経典のことば(8)
立正佼成会会長 庭野日敬
善男子よ、もろもろの善知識に親近(しんごん)し供養するは是れ一切智を具する最初の因縁なり。このゆえに、此に於て疲厭(ひえん)を生ずるなかれ。
(華厳経・入法界品39・3)
五十三人に教えを聞く
華厳経はお釈迦さまが菩提樹下で悟られた悟りの内容をつぶさにえがき出したお経です。お釈迦さまご自身は何も発言なさらず、多くの菩薩たちがつぎつぎに仏の世界の素晴らしさを語るのですが、つまりは、この大宇宙はビルシャナ仏(光の仏)が透き間もなく遍満しておられる光明世界だということになるのです。
しかし、初めのほうはじつに難解で、その説法の座につらなっていた智慧第一の舎利弗や神通第一の目連でさえポカンとするばかりだったと伝えられています。

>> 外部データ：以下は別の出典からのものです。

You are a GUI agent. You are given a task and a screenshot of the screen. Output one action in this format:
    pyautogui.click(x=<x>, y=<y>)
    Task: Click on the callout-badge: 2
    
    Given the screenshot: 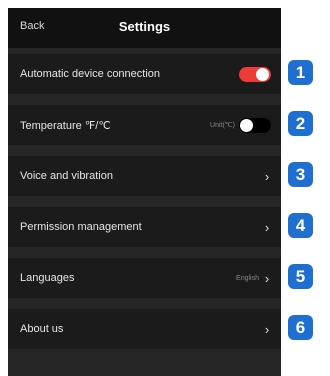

ですから、後世のわれわれにとって親しみやすいのは、後段の入法界品(にゅうほっかいぼん)だという人もおります。
この品は、大富豪の子である善財という少年が、一切智(すべてのものごとの真実を知る智慧)を求めようという志を起こし、文殊菩薩の指導によって四方八方に旅をし、さまざまな人に教えを受ける話です。
ここにかかげたのは、その文殊菩薩の教えの一節で、「一切智を得ようとするならば、何よりもまずさまざまな人生の先達(せんだつ)たちに近づき、尊敬のまことをささげ(その教えを受け)ることである。けっしてそのことを面倒に思ったり、途中で投げ出してはならない」というのです。
善財童子はそのことばを忠実に守り、諸国を旅して、じつに五十三人の人に教えを受けるのですが、その中には仏教以外の修行者もあり、仙人(超能力者)もあり、医者もあり、船大工もあり、自分より年下の少年少女もあったのです。その求道心の熱烈さには驚嘆せざるをえません。
話はそれますが、わが国の東海道五十三次というのは、この五十三人という数から出たものだといわれています。苦労の旅を重ねながら五十三の宿場を過ぎ、ついに目的の京の都に達する……というわけでありましょう。
自分以外の人はみな師
この善財童子の求道遍歴についてとりわけ教えられることは、相手が仏教者とは限らず、どんな人の話にも耳を傾け、その中から自分の魂の修行にプラスするものを吸収していった心の柔軟さです。姿勢の謙虚さです。
それにつけて思い出されるのは、作家の吉川英治さんの「自分以外の人はみんなわが師である」「大衆即大知識」ということばです。吉川さんは家運が傾いたために小学校を中退し、印章店の小僧、横浜税務監督局の給仕、雑貨商の店員、横浜ドックの船具工など、さまざまな職業を転々としました。
善財少年が一切智を求めて遍歴したのに対して、吉川少年は家計を助けるためにより多くの収入を求めて職業を転々としたわけですが、しかし、そうした遍歴の中においても、主人や、上司や、同僚や、周囲の人びとの言行の中から、魂の糧(かて)となるものを貪婪(どんらん)に吸収していったことは、前述の二つのことばからも推し量ることができます。
それが『宮本武蔵』や『新書太閤記』などの名作にしらずしらずの間に注ぎ込まれたのでしょう。それが日本中の庶民大衆の絶大な共感を呼んだ秘密だと思われるのです。
文殊菩薩の「もろもろの善知識に親近し」ということばは、裏返していえば「めぐりあう人の中に善知識を発見せよ」ということでありましょう。わたしども、どんな地位にあろうとも、どんなに年を取っていようとも、一生そのような心構えでいたいものです。